Protected area in New South Wales, Australia

The Ulandra Nature Reserve is a protected nature reserve in the west hills of the Southern Tablelands and eastern Riverina regions of New South Wales in eastern Australia. The 3930 ha reserve is situated approximately 25 km south-west of and 4 km south-east of the village of .

The reserve's main feature is Mount Ulandra. Immediately west of the reserve lies an undulating plain that varies between 200 and 300 m above sea level which rises abruptly at Mount Ulandra to its summit at 761 m above sea level. The reserve was dedicated in 1981 to protect stands of Cootamundra wattle. The reserve is used for foraging and reproduction by the threatened superb parrot. It was then progressively added to until 1983.

**Data extract**
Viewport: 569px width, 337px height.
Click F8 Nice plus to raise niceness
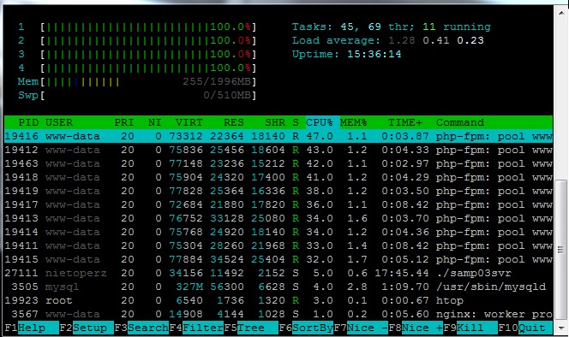[416, 328]
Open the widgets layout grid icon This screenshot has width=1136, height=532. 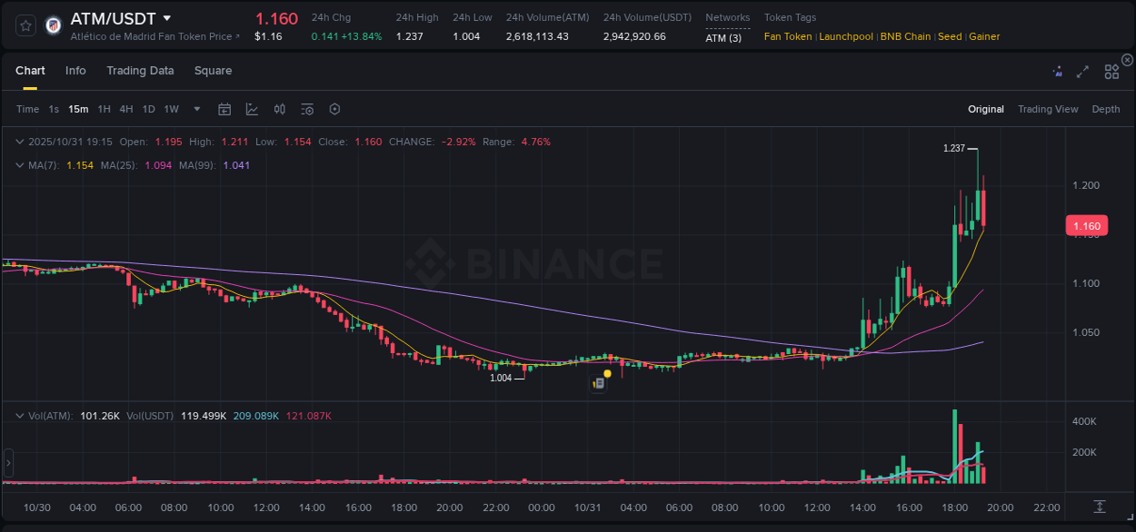point(1111,71)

**Exercise description**
Reproduce the part of the Ulandra Nature Reserve text that begins with the words containing "The reserve's main" and ends with "to until 1983.". The data has nothing to do with this.

**Written response**
The reserve's main feature is Mount Ulandra. Immediately west of the reserve lies an undulating plain that varies between 200 and 300 m above sea level which rises abruptly at Mount Ulandra to its summit at 761 m above sea level. The reserve was dedicated in 1981 to protect stands of Cootamundra wattle. The reserve is used for foraging and reproduction by the threatened superb parrot. It was then progressively added to until 1983.